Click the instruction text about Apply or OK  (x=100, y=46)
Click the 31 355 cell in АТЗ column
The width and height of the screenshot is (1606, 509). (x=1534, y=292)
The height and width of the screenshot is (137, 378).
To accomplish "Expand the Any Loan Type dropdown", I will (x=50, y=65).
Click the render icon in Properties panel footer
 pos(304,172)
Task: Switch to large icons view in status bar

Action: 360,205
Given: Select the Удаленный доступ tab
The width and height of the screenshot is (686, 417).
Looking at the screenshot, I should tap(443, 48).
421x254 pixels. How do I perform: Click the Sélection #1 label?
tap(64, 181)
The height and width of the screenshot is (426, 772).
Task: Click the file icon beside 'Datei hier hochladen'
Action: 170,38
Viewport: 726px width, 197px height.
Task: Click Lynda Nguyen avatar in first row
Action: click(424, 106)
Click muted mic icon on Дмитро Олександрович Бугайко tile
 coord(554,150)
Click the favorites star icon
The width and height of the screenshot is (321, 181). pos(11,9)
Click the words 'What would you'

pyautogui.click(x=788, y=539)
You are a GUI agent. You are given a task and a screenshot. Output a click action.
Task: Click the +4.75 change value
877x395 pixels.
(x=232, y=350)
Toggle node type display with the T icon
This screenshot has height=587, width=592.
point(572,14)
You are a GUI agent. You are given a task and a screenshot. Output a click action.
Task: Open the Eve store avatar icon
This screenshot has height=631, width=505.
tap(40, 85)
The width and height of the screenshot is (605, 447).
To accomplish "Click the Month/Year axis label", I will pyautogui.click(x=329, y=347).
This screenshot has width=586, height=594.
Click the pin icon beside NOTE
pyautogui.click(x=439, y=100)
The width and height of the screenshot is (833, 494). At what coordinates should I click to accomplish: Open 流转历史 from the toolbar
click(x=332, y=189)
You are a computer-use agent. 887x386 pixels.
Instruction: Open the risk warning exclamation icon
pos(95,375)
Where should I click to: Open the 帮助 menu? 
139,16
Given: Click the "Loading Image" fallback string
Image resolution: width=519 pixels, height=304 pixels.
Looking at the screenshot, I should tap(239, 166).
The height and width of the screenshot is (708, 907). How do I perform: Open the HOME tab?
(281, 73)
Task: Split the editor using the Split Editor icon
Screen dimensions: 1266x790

----------

:: Work task ::
Take the entries above and write them out again unchanged.

:: Answer for the task ::
Click the instruction text about Apply or OK  (x=100, y=46)
Click the 31 355 cell in АТЗ column
The width and height of the screenshot is (1606, 509). (x=1534, y=292)
The height and width of the screenshot is (137, 378).
To accomplish "Expand the Any Loan Type dropdown", I will (x=50, y=65).
Click the render icon in Properties panel footer
 pos(304,172)
Task: Switch to large icons view in status bar

Action: 360,205
Given: Select the Удаленный доступ tab
The width and height of the screenshot is (686, 417).
Looking at the screenshot, I should tap(443, 48).
421x254 pixels. How do I perform: Click the Sélection #1 label?
tap(64, 181)
The height and width of the screenshot is (426, 772).
Task: Click the file icon beside 'Datei hier hochladen'
Action: 170,38
Viewport: 726px width, 197px height.
Task: Click Lynda Nguyen avatar in first row
Action: click(424, 106)
Click muted mic icon on Дмитро Олександрович Бугайко tile
 coord(554,150)
Click the favorites star icon
The width and height of the screenshot is (321, 181). pos(11,9)
Click the words 'What would you'

pyautogui.click(x=788, y=539)
You are a GUI agent. You are given a task and a screenshot. Output a click action.
Task: Click the +4.75 change value
877x395 pixels.
(x=232, y=350)
Toggle node type display with the T icon
This screenshot has height=587, width=592.
point(572,14)
You are a GUI agent. You are given a task and a screenshot. Output a click action.
Task: Open the Eve store avatar icon
This screenshot has height=631, width=505.
tap(40, 85)
The width and height of the screenshot is (605, 447).
To accomplish "Click the Month/Year axis label", I will pyautogui.click(x=329, y=347).
This screenshot has width=586, height=594.
Click the pin icon beside NOTE
pyautogui.click(x=439, y=100)
The width and height of the screenshot is (833, 494). At what coordinates should I click to accomplish: Open 流转历史 from the toolbar
click(x=332, y=189)
You are a computer-use agent. 887x386 pixels.
Instruction: Open the risk warning exclamation icon
pos(95,375)
Where should I click to: Open the 帮助 menu? 
139,16
Given: Click the "Loading Image" fallback string
Image resolution: width=519 pixels, height=304 pixels.
Looking at the screenshot, I should tap(239, 166).
The height and width of the screenshot is (708, 907). How do I perform: Open the HOME tab?
(281, 73)
Task: Split the editor using the Split Editor icon
Screen dimensions: 1266x790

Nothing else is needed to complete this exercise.